Week 7 presentation

Good morning everyone, I would like to share my ideas on my project to you that what I have focused, thought, written and investigated. I was wondering why directors love to do take a same shot over and over again. I am curious about they like to repeat the same thing insistently even there won’t be any difference. Even we all know filming is very time consuming. But after I have seen Stanley Kubrick’s The Shining, my mind was changed. There is a long take in The Shining and it was taken 127 times, and it made Staley Kubrick to hold the Guinness World Records of “Most takes with dialogue scene”. I didn’t understand why he had to shoot over hundred times with one single shot, wasn’t there any shot could satisfy him? And I found that Stanley Kubrick filmed this shot with this crazy amount of takes was just wanted everything to be perfect. I don’t mean that I have to shoot hundred times on every single shot would make my stuff become perfect, but the attitude to do the same thing over and over again to reach perfection. This motivated me to deal with problems when I am lack of knowledge of coverage, to start the things over again and clarify what I actually want in the scene.

No one can avoid to practice to get success, even as talented as Kubrick, keep practicing would be important in filmmaking. The weekly exercise in class is a good example. I think I would be handy on filming when I have practiced enough to direct a scene and even a movie in the future, to be confident to overcome the failure through practicing.
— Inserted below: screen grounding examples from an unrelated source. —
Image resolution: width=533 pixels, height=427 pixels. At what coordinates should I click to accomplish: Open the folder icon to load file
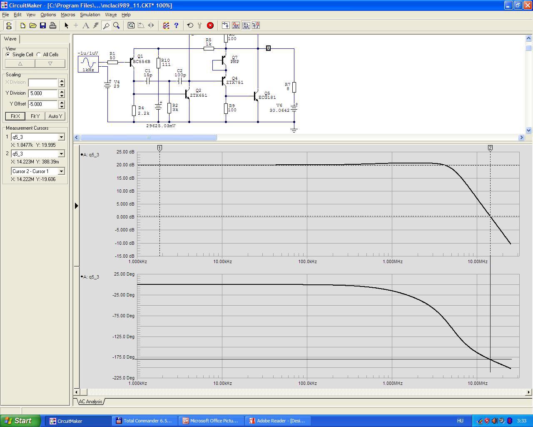[33, 25]
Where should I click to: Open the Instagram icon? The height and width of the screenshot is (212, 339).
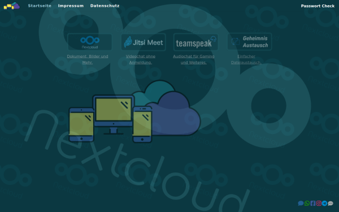pyautogui.click(x=319, y=204)
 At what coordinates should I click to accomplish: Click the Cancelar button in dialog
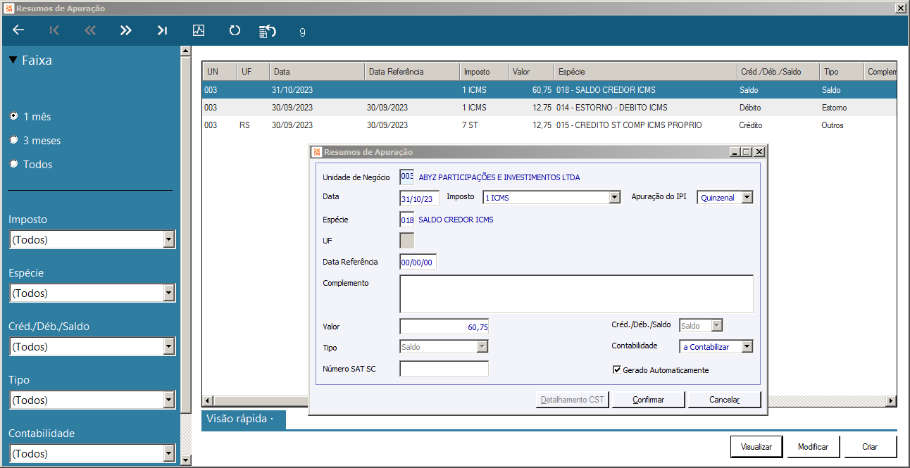[x=724, y=400]
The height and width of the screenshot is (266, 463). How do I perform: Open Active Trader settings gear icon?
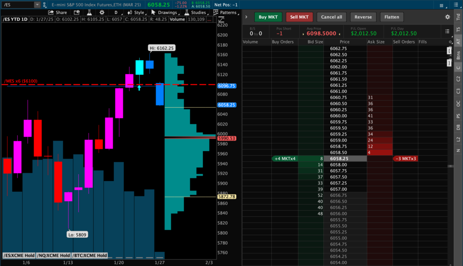coord(447,17)
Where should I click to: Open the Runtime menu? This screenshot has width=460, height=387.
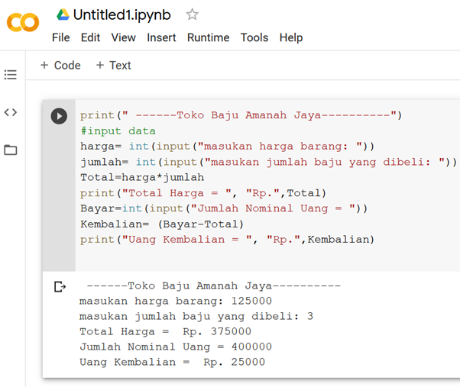click(x=208, y=37)
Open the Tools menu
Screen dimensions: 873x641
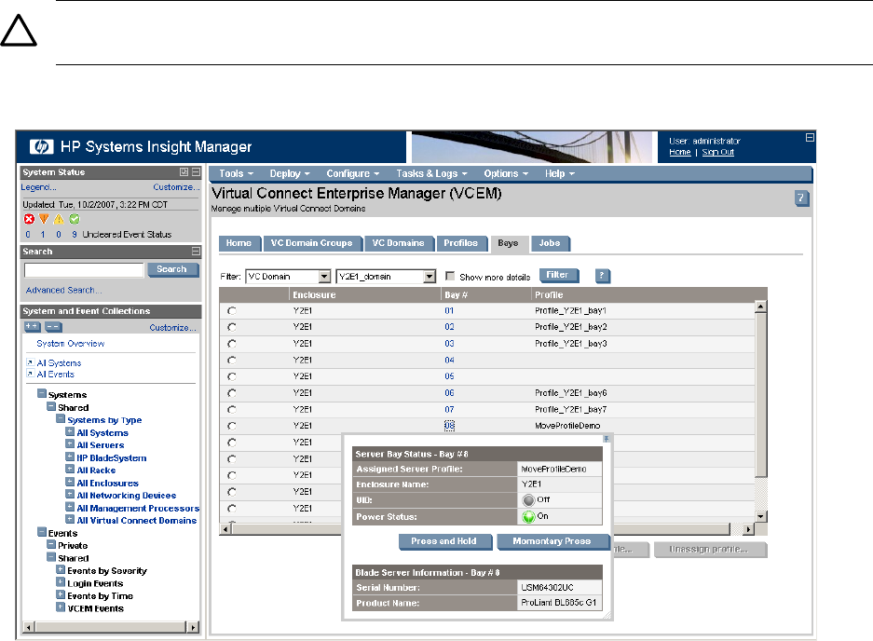(x=236, y=173)
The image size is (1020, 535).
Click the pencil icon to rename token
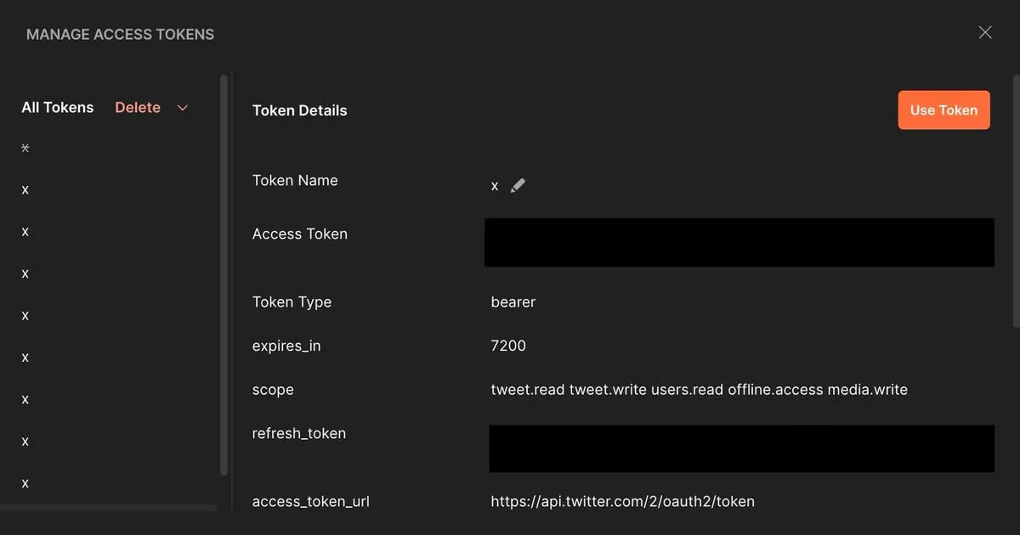518,185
Martin Scorsese says “Every scene is a lesson, every shot is a school, so let the learning continue.” We keep learning when we are living, but if we want to learn something, that we have to do it first. Try and error, start over again and again. I think I would be benefited greatly by shooting even the script is not 100% developed. As I remember when my group was stuck in filming documentary last year, Paul suggested us to do the “running and gunning” method, shoot it first, whatever we have got, and try to bring back the inspiration and ideas from the footages we have shot. I think it might be easier to get more ideas for the cover the documentary and keep learning from errors and failures, try to correct them when I start it over.

So I want to achieve in this project is to be comprehensive on set as a director through doing an actually shooting rather than communicating with DOP and actors abstractly in a limited time. I think it is not necessary to concern too much what I have to cover in the project, because we cannot film with only ideas and theories but also need to practice, go to shoot some footages even there are not any actors, just do the empty shots and edit a rough cut to see what I would have got, then I observe it, figure the problems out, correct them, and reshoot again. The plan might sound so unplanned, but I think practice is a key to make my picture in my mind to be visualized and boost up the efficiency when I have a kick start with my project.